Las tres referencias remiten a traducciones. Los emigrados evocan lo señalado por Ricardo Piglia sobre el origen de la palabra “novela”: novelar se vincula con el traducir y, por lo tanto, con el carácter universal de una historia. Por un lado, se está en otro tiempo, por el otro, se está en otro espacio. Los escritores emigrados captan lo universal y, a la vez, lo singular de las voces de aquellos lugares que abandonaron.

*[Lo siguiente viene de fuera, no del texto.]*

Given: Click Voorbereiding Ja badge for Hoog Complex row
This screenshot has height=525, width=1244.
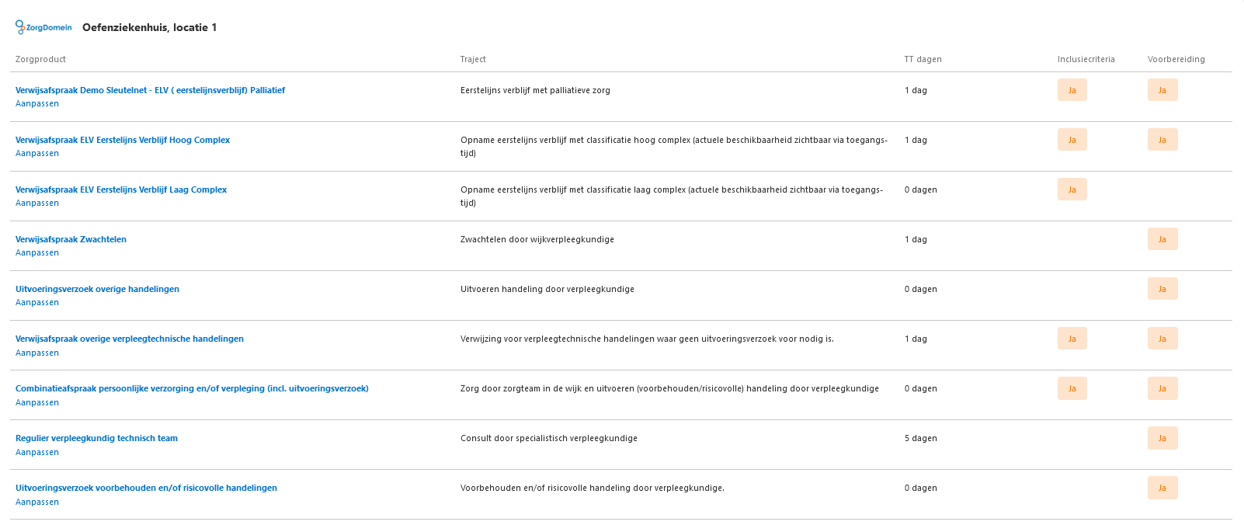Looking at the screenshot, I should coord(1162,140).
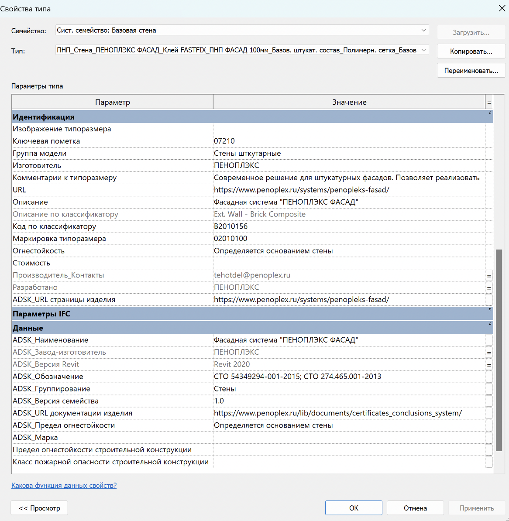
Task: Click associate button in ADSK_URL страницы изделия row
Action: pos(489,300)
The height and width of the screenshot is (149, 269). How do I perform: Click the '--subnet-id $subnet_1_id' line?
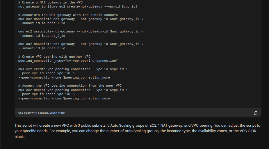point(42,23)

La literatura latinoamericana podría ser definida como una literatura de emigrados. Los cursos de literatura colonial en las universidades comienzan por las cartas de Cristóbal Colón y de Hernán Cortés, que pueden ser leídas como las cartas que dos inmigrantes envían a su patria para seducir al interlocutor y esconderle los fracasos. En los relatos de migraciones sobrevuela un interlocutor, frente al que se despliega —para quien sepa pesquisarlo— lo soñado y lo vivido. Son marcas que pueden rastrearse a lo largo de los años, aunque las coordenadas cambien: el cuento “Paso del norte”, de Juan Rulfo, o la novela de Yuri Herrera Señales que precederán al fin del mundo, son dos excelentes ejemplos de esos equívocos.

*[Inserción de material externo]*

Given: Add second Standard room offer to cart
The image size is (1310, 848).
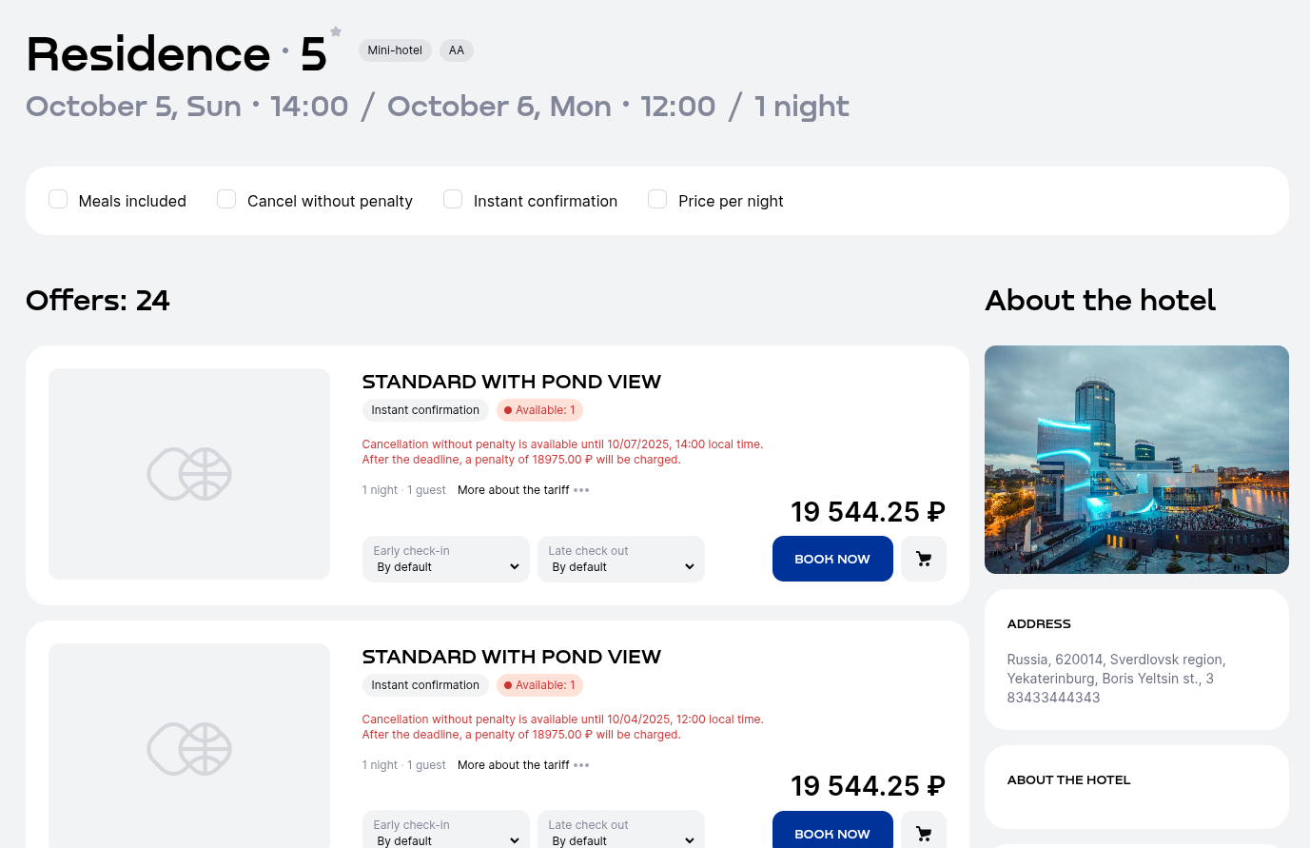Looking at the screenshot, I should [923, 833].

¿De qué manera pensar la migración en la literatura argentina, el país en el que nací, el país en el que ya no vivo? El chiste es conocido, y como todo chiste, más que a un hecho de la realidad, remite a un deseo, es decir, a un vacío: los mexicanos descienden de los aztecas, los peruanos de los incas y los argentinos de los barcos. Literatura emigrada, la argentina, desde sus orígenes: Sarmiento en Chile aventurando hipótesis sobre cómo es la pampa, idealizando una Europa que jamás conoció; Juan Bautista Alberdi en Peregrinación de Luz del Día eligiendo a la Verdad como el emigrante que abandona Europa para anclar en América; los anarquistas que llegan a la Buenos Aires del centenario escriben textos que desmontan las pretensiones porteñas —el cubano Enrique Vera y González y La estrella del sur—; Julián Martel en La bolsa, en donde la desilusión modernizadora hace que el inmigrante europeo ya no encarne el ideal sino que se convierta en el chivo expiatorio sobre el que se proyectan las frustraciones y la violencia de una patria. Apertura y cierre de una época. Comienzo de otro siglo, el siglo XX: se cuentan las migraciones internas —los cuentos de Rozenmacher—, los exilios interiores durante la dictadura —Respiración artificial, de Piglia—, los exilios exteriores —Las varonesas, de Catania—, los exilios económicos —Perdida en el momento, de Suárez—. Quizá los escritores más intrigantes sean aquellos en los que el equívoco de la migración no se expresa tanto en el contenido de una historia como en una manera de intervenir sobre la lengua propia, esa lengua materna que, dicen, por definición, es aquello que no se olvida: los personajes de Ariana Harwicz, argentina radicada en el campo francés, parecen buscar ser expulsados de la lengua. La literatura emigrada sale de la lengua para mostrarnos lo extraño de lo más íntimo: lo propio se vuelve ajeno, se quiebra la distancia entre el adentro y el afuera, quedan al descubierto las aristas del fantasma del origen, esa pregunta que insiste y que nunca encuentra una respuesta plena sino más bien desviada.